- IATA: YIC; ICAO: ZSYC;

Summary
- Airport type: Public
- Serves: Yichun, Jiangxi, China
- Location: Yuanzhou District
- Opened: 26 June 2013; 13 years ago
- Elevation AMSL: 131 m / 430 ft
- Coordinates: 27°48′12″N 114°18′29″E﻿ / ﻿27.80333°N 114.30806°E

Map
- YIC Location of airport in Jiangxi

Runways
| Direction | Length |  | Surface |
| m | ft |
| 06/24 | 2,400 | 7,874 | Concrete |

Statistics (2025 )
- Passengers: 478,269
- Aircraft movements: 5,325
- Cargo (metric tons): 50.3

= Yichun Mingyueshan Airport =

Yichun Mingyueshan Airport is an airport serving the city of Yichun in Jiangxi Province, China. It is located in Hutian Town, Yuanzhou District. As the only airport in western Jiangxi, it also serves the nearby cities of Pingxiang and Xinyu in addition to Yichun, with a total population of 10 million. It is named after Mingyueshan (Moon Mountain), a national forest park near Yichun. Construction of the airport began on 26 July 2009. Originally scheduled to open in 2011, the airport opened on 26 June 2013.

== History ==
On July 26, 2009, the groundbreaking ceremony for Yichun Mingyue Mountain Airport was officially held.

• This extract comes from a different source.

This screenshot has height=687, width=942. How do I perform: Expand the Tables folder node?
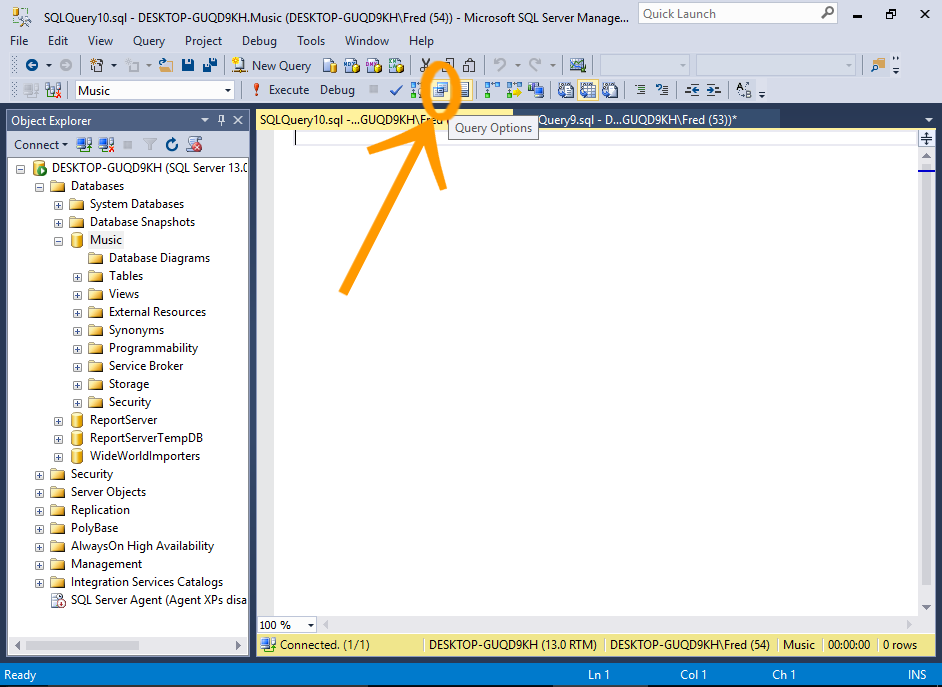pyautogui.click(x=78, y=276)
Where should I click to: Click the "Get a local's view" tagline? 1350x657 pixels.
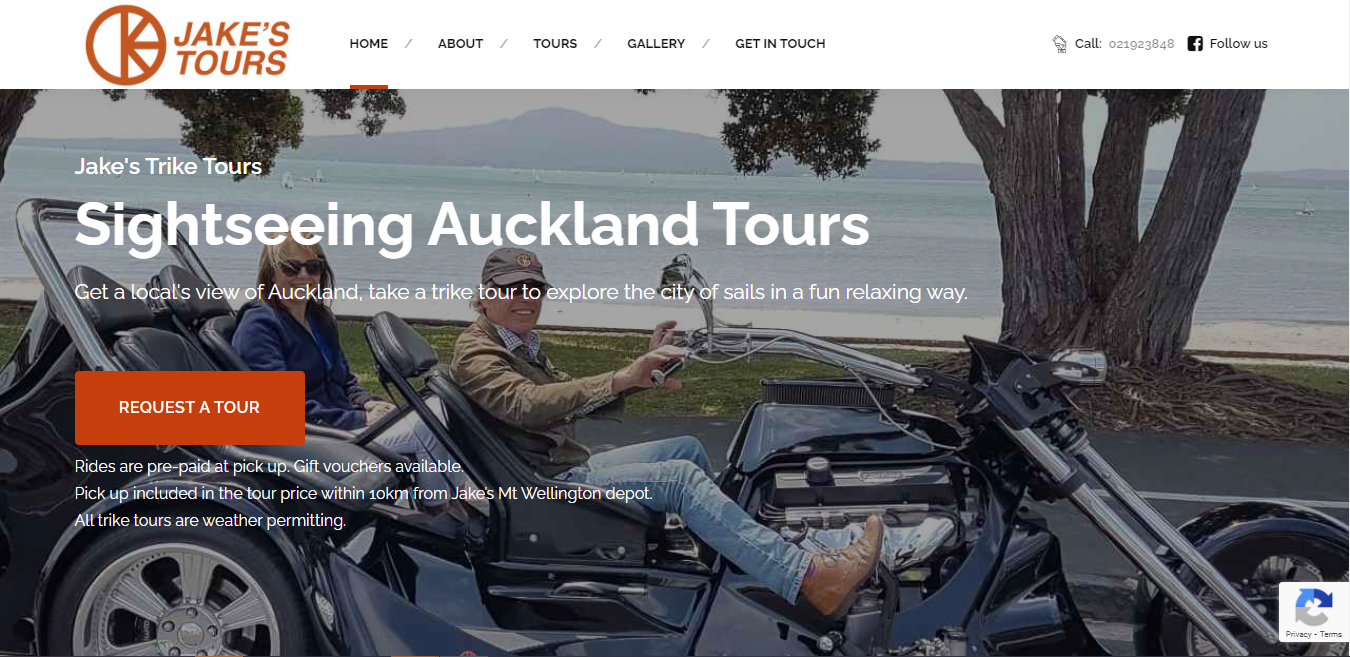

In October 2010, the National Development and Reform Commission approved the feasibility study report for the Yichun Mingyue Mountain Airport project in Jiangxi Province. The initial phase was designed to handle 200,000 passengers and 1,200 tons of cargo by 2020. The main construction included a new 2,400-meter runway (4C flight zone rating), a new 3,500-square-meter terminal building, a three-stand apron, and related supporting facilities.

On January 26, 2013, a calibration aircraft dispatched by the Civil Aviation Flight Calibration Center of China took off from Yichun Mingyueshan Airport to begin calibration work on the airport, a process that lasted four days. On March 28, 2013, China Eastern Airlines' A320 aircraft conducted test flights of traditional flight procedures and Performance-Based Navigation (PBN) procedures at Yichun Mingyue Mountain Airport.

On June 26, 2013, Lucky Air's Boeing 737-700 aircraft, operating flight 8L9885 (Kunming-Yichun-Shanghai Hongqiao), landed at Yichun Mingyueshan Airport, marking the airport's official opening.

In 2017, Mingyue Mountain Airport's passenger throughput exceeded 500,000, far surpassing the airport's initial design target of 200,000 passengers by 2020. To meet the growing demand, the expansion project of Mingyue Mountain Airport was put on the agenda. In 2017, Mingyue Mountain Airport received an investment of 110 million yuan for apron expansion. On October 26, 2017, the expansion project of Mingyue Mountain Airport was officially launched. In September 2019, the airport apron expansion project was completed and put into use, increasing the number of apron stands from 3 to 11.

==Facilities==
The airport has a runway that is 2,400 meters long and 45 meters wide (class 4C), and a 6,000-square-meter terminal building. It is projected to handle 200,000 passengers and 1,200 tons of cargo annually by 2020.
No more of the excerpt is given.